There’ve been some changes to my schedule at work, so this meal plan crack at the new format. I now have Sundays and Mondays off, and on Saturdays the family is going to bring me food at work so we can have dinner together after the first edition closes.

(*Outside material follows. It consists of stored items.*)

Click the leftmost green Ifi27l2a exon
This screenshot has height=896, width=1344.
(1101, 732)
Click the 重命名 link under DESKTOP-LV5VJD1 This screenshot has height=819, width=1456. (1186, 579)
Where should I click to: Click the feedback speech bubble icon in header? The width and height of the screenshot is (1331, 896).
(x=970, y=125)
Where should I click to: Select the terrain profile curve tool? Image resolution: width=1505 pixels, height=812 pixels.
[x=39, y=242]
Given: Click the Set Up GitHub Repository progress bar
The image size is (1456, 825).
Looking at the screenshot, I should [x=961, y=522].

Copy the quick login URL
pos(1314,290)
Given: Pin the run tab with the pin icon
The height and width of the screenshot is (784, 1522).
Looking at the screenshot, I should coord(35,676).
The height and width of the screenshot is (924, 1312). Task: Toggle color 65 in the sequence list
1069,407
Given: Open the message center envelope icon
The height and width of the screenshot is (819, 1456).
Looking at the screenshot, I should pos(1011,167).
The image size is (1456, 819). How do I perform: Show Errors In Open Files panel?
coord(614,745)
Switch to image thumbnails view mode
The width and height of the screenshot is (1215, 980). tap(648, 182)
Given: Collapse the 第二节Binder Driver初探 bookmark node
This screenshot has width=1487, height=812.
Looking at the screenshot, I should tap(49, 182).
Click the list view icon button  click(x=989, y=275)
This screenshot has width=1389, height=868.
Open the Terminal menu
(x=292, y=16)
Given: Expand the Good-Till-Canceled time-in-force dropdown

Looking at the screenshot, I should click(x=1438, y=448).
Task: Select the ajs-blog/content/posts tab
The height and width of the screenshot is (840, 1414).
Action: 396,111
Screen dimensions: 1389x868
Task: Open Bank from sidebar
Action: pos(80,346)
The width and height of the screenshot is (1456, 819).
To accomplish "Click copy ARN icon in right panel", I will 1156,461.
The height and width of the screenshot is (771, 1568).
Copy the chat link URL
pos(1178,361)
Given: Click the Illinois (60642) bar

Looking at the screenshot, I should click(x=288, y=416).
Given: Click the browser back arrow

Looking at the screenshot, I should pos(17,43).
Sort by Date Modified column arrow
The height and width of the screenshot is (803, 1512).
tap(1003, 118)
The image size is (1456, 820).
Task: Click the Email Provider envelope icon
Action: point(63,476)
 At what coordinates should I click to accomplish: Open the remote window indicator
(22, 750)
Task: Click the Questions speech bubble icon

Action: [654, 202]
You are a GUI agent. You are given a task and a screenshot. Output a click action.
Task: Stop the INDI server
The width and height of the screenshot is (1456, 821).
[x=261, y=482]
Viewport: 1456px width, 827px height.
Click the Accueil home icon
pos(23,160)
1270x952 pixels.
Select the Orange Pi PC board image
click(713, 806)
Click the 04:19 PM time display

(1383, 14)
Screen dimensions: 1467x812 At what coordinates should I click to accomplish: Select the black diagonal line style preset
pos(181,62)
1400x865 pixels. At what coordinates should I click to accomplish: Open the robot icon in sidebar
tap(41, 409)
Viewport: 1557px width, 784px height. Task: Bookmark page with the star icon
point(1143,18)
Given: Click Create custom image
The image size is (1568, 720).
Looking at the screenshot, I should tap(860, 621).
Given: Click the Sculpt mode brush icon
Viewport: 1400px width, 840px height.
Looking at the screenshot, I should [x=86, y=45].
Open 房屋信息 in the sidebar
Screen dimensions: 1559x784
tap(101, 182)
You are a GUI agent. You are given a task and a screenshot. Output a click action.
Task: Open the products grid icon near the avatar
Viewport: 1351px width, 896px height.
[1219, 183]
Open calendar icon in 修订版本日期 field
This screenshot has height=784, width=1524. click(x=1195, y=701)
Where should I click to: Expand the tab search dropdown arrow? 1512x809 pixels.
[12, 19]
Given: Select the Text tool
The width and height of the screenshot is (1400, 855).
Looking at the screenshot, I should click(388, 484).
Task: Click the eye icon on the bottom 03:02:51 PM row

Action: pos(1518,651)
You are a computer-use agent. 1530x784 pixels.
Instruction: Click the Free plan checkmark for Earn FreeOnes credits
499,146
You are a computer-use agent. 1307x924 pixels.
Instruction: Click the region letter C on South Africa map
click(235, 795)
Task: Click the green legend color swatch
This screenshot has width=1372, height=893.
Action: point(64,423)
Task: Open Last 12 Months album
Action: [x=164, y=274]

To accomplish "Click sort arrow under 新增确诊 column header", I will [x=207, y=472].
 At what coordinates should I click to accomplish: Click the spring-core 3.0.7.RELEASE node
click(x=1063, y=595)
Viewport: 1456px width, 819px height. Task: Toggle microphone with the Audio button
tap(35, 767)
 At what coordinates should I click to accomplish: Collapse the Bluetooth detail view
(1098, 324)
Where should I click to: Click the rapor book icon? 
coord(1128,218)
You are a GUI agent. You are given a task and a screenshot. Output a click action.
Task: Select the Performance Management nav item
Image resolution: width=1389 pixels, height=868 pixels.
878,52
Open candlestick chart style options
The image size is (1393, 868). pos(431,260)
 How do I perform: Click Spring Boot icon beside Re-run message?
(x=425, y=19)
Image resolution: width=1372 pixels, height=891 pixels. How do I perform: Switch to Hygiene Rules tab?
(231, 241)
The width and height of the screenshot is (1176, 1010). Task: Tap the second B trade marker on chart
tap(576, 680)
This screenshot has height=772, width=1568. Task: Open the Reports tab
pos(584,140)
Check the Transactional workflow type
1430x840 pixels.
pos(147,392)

We’re going to try to go out to dinner with T’s mom every other Sunday, in addition to their current Wednesday night dinners. Dinners on Sunday and Monday will be something the little one and I cook together (he’s really starting to enjoy cooking). Tuesday and Thursday lunches will be leftovers and dinners will be something simple I can make ahead for us. Wednesday, I eat leftovers and they go out to eat with T’s mom. Friday is a bit of a haul for me at work now, so I’m not sure what’s going to be happening there. Saturday mornings are simple portable meals to bring to the market/eat in the car, with a make-ahead meal in the slow cooker or oven that they can bring me at work. Somewhere in here we are aiming for one day a week with no meat (although at this point eggs are on the table because we get them so cheap).

(S)
Lunch with mom
Dinner: Slow Cooker Short Ribs (I’m actually making 2 lbs of short ribs, but I’m making them in the oven, so I’m using the full amount of sauce.) with canned beans.
(M)
Lunch: Sandwiches
Dinner: Sticky Pomegranate Chicken and Butternut Squash
(T)
Lunch: Egg Fritters and Bacon couscous
Dinner: Leftovers
(W)
Lunch: Lasagna (Made Saturday and stored)
T&D have dinner with Mom
Dinner for me: Leftovers
(R)
Lunch: Sandwiches and salad
Dinner: Leftovers
(F)
Lunch: Hamburgers? and pasta
(S)
Lunch: Bagel pizzas
Dinner: Roasted Chicken (at work)

(S)
Lunch with mom
Dinner:
(M)
Dinner: Steak and Mushroom Fajitas
(T)
Lunch: Egg dish
(W)
Lunch: Veggie stir fry
T&D have dinner with Mom
Dinner for me: Leftovers
(R)
Lunch: Leftovers
(F)
Lunch: Nested Eggs
(S)
Lunch: Lazy tacos
Dinner: (at work)

The other method T has asked me to attempt is to list what meals we want to make and let them fall where they will in the weeks. I like having it plotted out because I can see where we might not have enough food planned for the whole week. But here’s the other way to do it:

Week 1:
– Slow cooker shirt ribs
– Sticky pomegranate chicken
– Lasagna
– Egg Fritters and Bacon Couscous
– Sandwiches and salad
– Hamburgers and pasta
– Bagel Pizzas

Week 2:
– Steak and Mushroom Fajitas
– Nested Eggs
– Veggie stir fry
– Lazy tacos
– Sandwiches and salad

As you can see, I think we need two more meals in the second week to hit my goal of 7 planned meals each week. I imagine that much of that will be pantry raiding as we prepare to move again.

Have I mentioned enough times that we’re moving again? Ugh.